Sinar merah muda yang terbentang dari udara ke bahu, dari bahu ke lengan, dari lengan ke ujung jari, dan kembali ke kayu eboni, berdenyut dengan luar biasa.

Itu bukan karena energi yang bocor karena tidak dapat dikendalikan.

Alam bergetar karena gelombang keberuntungannya yang luar biasa.

“I-ini……”

“Itu hanya trik untuk mengalihkan perhatian. Itu terjadi sejak beberapa waktu lalu.”

Seoyeon menjawab dengan tenang. Nadanya menunjukkan bahwa itu sama sekali bukan masalah besar.

Tetapi dalam hati, pikirannya terus berlanjut.

‘Mungkin dia benar-benar seorang druid alami.’

Keluarga Namgung sendiri, tidak seperti penampilan mereka yang dilebih-lebihkan dalam komik silat, adalah keluarga terpandang yang benar-benar memahami keadilan. Oleh karena itu, tidak mungkin untuk menyimpulkan bahwa dunia ini sama dengan dunia persilatan pada umumnya.

Jika demikian, mungkin dunia ini bercampur dengan fantasi?

‘Tidak mungkin. Kalau begitu, apakah pemimpin Aliran Darah adalah vampir?’

Dalam dunia persilatan, vampir adalah aliran sesat. Bahkan jika mereka ada, lebih tepat disebut Iblis Darah.

‘Kalau begitu, apa sebutan untuk elf? Karena telinganya besar, apakah mereka Ras Telinga?’

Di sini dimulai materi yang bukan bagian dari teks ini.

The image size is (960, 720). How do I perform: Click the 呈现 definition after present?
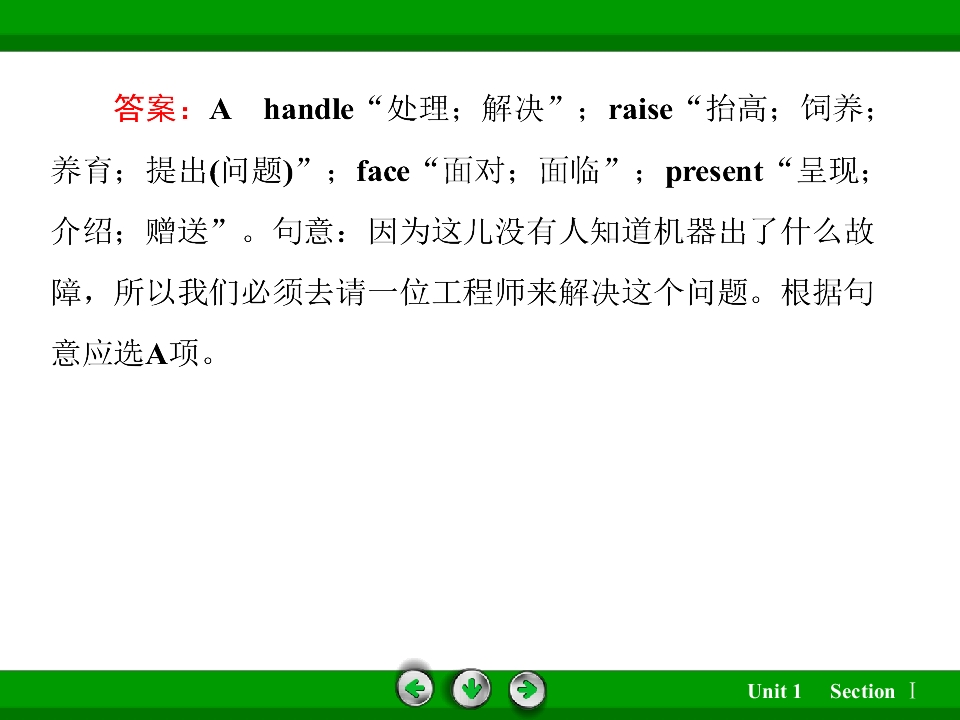(828, 171)
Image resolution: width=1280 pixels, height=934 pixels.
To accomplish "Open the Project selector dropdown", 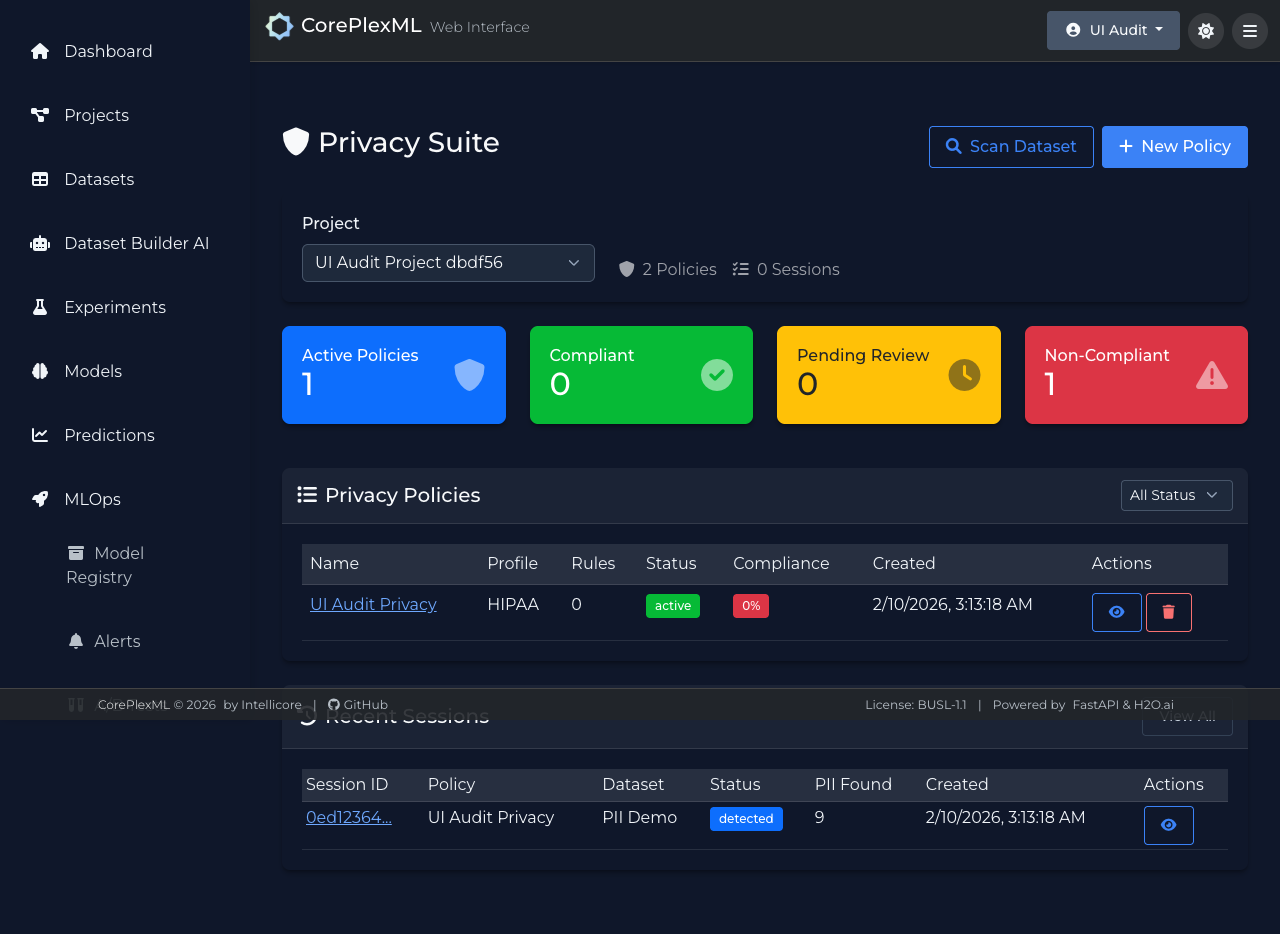I will point(448,263).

Pada saat itu, Seoyeon menepis pikirannya. Dia tidak pernah berniat membuat kedua keturunan keluarga terpandang itu menunggu lama.

*Swoosh—*

Gerakan ujung jarinya mulai sedikit meningkat kecepatannya.

Tidak ada keraguan. Jari yang terentang lurus mengandung keindahan kilatan sesaat.

Sinar matahari terdistorsi mengikuti jejaknya.

Seoyeon meletakkan dua pedang kayu yang telah selesai di depan kedua saudara itu.

Kayu itu memiliki warna hitam pekat, bilahnya halus dan diasah, dan bobotnya seimbang sempurna.

Sementara itu, dia memperkirakan ukuran tubuh mereka, sehingga panjang dan ketebalannya sedikit berbeda.

“Ini hadiah kecil dariku.”

Suaranya masih tenang.

“Pasti sulit bagi kalian untuk tinggal di tempat yang tidak nyaman selama dua hari, jadi terimalah tanpa keberatan.”

“Hu, huh…”

“Terima kasih–”

Kedua saudara itu tidak tahu harus berbuat apa karena merasa terhormat.